Die verwitwete Klägerin hatte Nigeria 2017 verlassen und war 2019 nach Deutschland gekommen. Zwischenzeitlich hatte sie sich in Libyen aufgehalten. Bei ihr wurden eine posttraumatische Belastungsstörung (PTBS) und eine Depression sowie eine durch die PTBS hervorgerufene Persönlichkeitsveränderung diagnostiziert, aufgrund derer sie sich seit 2020 in Therapie befindet. Die Frau hatte angegeben, in Nigeria nach dem Tod ihres Mannes Probleme gehabt zu haben. Ihr Schwager habe ihr die Kinder weggenommen. Eine Frau habe ihr bei der Flucht aus Nigeria geholfen, in Libyen sei sie aber an Araber verkauft worden, die sie zur Prostitution gezwungen hätten.
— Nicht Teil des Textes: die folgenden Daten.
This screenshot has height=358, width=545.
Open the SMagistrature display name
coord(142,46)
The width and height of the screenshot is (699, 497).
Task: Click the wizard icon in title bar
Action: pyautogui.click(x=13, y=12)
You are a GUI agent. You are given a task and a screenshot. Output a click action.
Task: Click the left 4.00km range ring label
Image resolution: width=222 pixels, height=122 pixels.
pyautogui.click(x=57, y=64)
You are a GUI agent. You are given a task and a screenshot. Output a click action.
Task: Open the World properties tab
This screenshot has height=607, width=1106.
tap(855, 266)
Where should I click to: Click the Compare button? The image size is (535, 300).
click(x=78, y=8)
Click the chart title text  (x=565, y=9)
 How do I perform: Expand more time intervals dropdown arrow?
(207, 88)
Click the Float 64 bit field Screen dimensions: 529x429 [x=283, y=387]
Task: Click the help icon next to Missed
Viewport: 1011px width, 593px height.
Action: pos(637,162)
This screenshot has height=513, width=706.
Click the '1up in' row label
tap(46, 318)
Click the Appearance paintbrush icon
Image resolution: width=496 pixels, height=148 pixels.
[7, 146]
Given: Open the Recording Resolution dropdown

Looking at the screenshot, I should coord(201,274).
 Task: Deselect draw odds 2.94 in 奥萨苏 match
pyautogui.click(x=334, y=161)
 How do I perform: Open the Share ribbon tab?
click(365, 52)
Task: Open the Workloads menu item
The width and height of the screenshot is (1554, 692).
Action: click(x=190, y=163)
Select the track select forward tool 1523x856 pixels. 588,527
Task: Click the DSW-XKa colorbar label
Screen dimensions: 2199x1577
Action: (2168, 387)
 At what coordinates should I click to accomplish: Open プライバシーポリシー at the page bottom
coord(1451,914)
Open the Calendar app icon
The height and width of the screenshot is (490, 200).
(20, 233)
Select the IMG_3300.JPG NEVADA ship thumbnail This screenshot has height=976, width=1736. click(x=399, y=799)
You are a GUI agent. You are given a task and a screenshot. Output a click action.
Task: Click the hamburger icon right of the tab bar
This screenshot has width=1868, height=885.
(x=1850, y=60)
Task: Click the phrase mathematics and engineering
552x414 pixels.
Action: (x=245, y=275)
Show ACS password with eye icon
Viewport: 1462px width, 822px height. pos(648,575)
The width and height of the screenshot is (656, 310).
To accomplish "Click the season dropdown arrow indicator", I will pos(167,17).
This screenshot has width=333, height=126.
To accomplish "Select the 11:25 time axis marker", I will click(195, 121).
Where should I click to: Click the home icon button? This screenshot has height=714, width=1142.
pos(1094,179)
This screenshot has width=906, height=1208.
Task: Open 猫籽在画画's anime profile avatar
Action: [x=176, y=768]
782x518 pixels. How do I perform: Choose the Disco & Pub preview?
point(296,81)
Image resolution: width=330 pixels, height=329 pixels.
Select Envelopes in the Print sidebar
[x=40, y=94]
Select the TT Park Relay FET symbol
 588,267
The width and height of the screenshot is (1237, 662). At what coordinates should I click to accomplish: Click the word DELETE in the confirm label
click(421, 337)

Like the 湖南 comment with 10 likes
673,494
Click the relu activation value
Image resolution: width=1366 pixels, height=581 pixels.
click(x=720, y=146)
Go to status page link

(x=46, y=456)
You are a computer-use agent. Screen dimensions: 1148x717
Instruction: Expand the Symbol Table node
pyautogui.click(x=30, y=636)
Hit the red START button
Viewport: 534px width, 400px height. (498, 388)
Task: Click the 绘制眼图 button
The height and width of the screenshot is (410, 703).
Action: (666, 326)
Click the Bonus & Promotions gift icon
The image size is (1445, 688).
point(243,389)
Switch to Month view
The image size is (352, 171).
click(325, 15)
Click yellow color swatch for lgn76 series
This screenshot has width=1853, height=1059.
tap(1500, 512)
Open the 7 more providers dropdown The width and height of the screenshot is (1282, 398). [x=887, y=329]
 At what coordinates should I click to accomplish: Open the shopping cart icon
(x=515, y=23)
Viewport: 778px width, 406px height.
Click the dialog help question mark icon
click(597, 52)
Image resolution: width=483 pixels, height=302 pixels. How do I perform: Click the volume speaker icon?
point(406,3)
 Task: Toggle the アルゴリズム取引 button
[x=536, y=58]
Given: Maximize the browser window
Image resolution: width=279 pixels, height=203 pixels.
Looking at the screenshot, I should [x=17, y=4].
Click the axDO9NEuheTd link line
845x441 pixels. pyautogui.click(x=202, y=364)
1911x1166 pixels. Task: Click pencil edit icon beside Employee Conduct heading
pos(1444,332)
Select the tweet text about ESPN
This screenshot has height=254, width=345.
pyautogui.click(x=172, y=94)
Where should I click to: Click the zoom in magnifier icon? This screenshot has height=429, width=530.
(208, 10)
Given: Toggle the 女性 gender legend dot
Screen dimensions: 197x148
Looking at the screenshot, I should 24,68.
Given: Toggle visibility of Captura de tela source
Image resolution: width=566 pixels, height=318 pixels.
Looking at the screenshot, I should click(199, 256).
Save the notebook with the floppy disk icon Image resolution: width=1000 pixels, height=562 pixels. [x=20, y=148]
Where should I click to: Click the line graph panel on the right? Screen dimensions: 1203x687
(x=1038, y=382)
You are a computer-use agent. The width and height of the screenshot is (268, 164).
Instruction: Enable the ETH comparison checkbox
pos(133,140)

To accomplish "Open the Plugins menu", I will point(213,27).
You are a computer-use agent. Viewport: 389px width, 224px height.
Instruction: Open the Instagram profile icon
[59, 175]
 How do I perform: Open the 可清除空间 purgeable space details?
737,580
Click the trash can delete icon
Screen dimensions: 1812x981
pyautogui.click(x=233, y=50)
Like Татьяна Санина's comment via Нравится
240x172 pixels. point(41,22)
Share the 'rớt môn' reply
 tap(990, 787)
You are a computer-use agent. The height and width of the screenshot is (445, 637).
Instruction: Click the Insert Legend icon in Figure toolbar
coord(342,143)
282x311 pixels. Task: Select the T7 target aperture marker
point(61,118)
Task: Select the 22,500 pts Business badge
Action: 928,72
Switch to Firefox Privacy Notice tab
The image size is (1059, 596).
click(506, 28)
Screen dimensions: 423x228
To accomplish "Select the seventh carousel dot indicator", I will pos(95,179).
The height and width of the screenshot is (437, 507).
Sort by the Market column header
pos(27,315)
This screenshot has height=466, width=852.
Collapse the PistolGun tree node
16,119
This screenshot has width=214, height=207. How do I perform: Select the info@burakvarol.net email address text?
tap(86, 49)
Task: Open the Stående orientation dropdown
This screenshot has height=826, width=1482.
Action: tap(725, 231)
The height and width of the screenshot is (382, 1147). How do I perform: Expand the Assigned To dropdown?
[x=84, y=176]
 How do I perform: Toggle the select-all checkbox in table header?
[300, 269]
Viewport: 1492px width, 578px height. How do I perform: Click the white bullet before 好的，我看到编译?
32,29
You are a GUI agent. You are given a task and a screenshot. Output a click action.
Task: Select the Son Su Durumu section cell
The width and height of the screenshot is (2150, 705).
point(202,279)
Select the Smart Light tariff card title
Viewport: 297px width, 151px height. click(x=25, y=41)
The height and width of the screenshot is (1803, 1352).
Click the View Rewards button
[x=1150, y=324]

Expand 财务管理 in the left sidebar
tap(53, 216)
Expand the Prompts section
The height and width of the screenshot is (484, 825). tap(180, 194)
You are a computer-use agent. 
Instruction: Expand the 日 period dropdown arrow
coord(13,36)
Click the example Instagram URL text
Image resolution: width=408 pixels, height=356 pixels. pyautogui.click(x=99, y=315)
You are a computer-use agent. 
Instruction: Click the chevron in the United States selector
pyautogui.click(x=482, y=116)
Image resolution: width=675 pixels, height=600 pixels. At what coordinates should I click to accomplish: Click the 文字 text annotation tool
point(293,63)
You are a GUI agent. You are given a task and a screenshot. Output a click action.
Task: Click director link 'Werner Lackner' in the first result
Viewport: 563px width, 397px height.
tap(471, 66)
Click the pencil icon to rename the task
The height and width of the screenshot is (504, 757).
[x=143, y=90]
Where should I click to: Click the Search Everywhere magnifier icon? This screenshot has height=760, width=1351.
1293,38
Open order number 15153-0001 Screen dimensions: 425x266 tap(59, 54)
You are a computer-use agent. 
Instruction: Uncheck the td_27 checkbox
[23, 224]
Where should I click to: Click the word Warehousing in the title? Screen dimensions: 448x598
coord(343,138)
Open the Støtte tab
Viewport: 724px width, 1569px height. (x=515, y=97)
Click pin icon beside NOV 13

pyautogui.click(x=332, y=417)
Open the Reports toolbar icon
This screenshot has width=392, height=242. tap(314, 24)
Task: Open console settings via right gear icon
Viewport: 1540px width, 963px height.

Das Bundesamt für Migration und Flüchtlinge (BAMF) hatte ihren Asylantrag abgelehnt. Sie sei zwar in Libyen Opfer von Menschenhandel geworden, es sei aber auf die Rückkehrsituation in Nigeria abzustellen. Dort bestünde keine Gefahr für die Klägerin, die auch nicht aus politischen, sondern wirtschaftlichen Gründen aus Nigeria geflohen sei. Es sei zu erwarten, dass sie als erwachsene gesunde Frau in Nigeria ihre wirtschaftliche Existenz sichern könne. Die Klägerin verweist auf ihren Gesundheitszustand. Die benötigte psychiatrische Behandlung könne sie sich in Nigeria nicht leisten, da sie krankheitsbedingt dort nicht arbeiten könne. Sie reduzierte im Laufe des Verfahrens ihren Antrag auf Feststellung eines Abschiebeschutzes.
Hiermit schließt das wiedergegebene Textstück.